Abstract
Objectives
The aim of this study was to assess the cost effectiveness of midostaurin + cytarabine + daunorubicin (midostaurin arm) versus placebo + cytarabine + daunorubicin (placebo arm) in the treatment of adult patients with newly diagnosed FLT3-mutated acute myeloid leukemia (AML) who are eligible for standard cytarabine + daunorubicin chemotherapy, from a US third-party payer perspective.
Methods
A lifetime partitioned survival model with four health states (active disease, complete remission [CR], relapse, and death) was constructed. Efficacy inputs (time to CR or death, time to relapse or death, and overall survival) were estimated using data from the RATIFY trial (NCT00651261). Costs (inflated to 2016 US dollars) included treatment, drug monitoring, stem cell transplantation (SCT), adverse events costs, and medical costs associated with health states. Incremental costs per quality-adjusted life-year (QALY) and life-year (LY) gained were estimated.

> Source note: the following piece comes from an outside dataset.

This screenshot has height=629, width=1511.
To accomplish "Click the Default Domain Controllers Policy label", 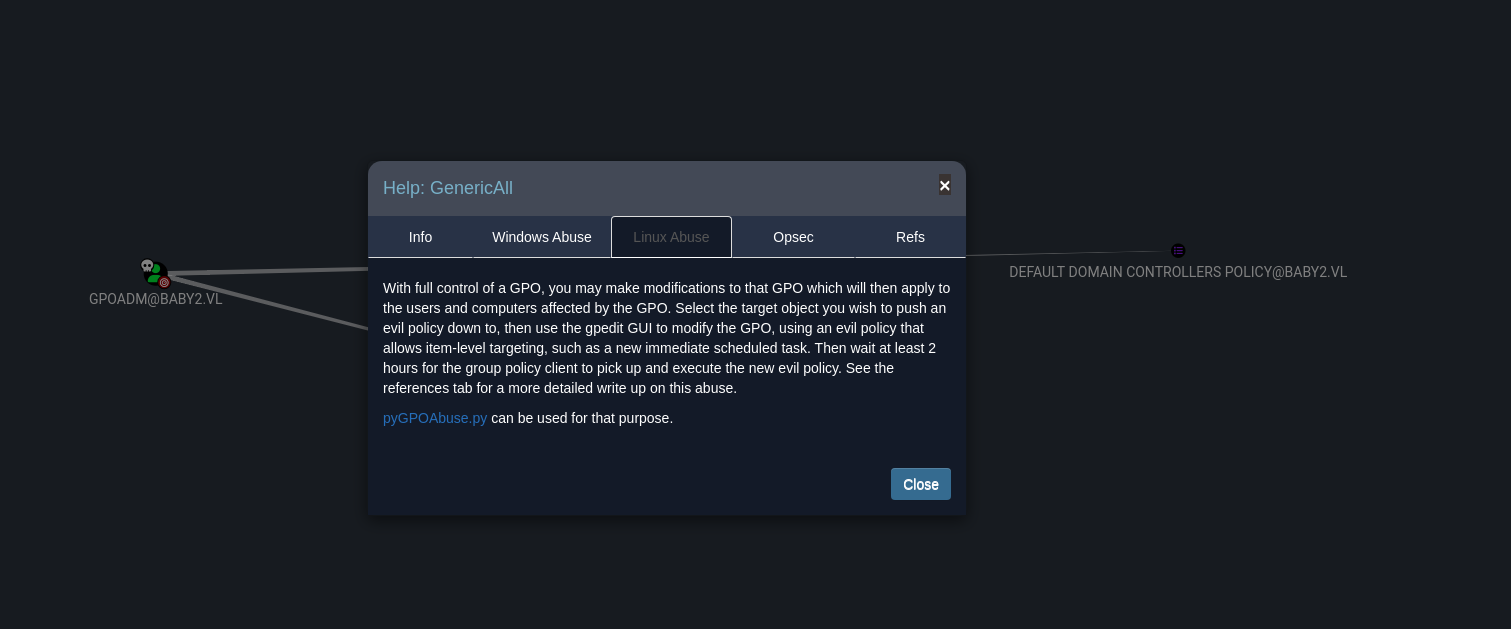I will tap(1177, 272).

Deterministic (DSA) and probabilistic sensitivity analyses (and PSA) were performed to assess model robustness.
Results
In the base case, patients in the midostaurin arm incurred higher total direct costs over a lifetime compared with the placebo arm ($4,043,470 vs. $3,959,741), resulting in an incremental cost of $83,729; however, the midostaurin arm had better effectiveness, with 1.59 more LYs and 1.37 more QALYs. These led to a base-case incremental cost-effectiveness ratio (ICER) of $52,596 per LY, or $61,167 per QALY. Results were robust in the DSA. In the PSA, the probability of the midostaurin arm being cost-effective compared with the placebo arm was 65.9%, at a willingness to pay of $150,000/QALY.
Conclusions
This analysis suggests that midostaurin is a cost-effective treatment for adult patients with newly diagnosed FLT3-mutated AML, from a US third-party payer perspective.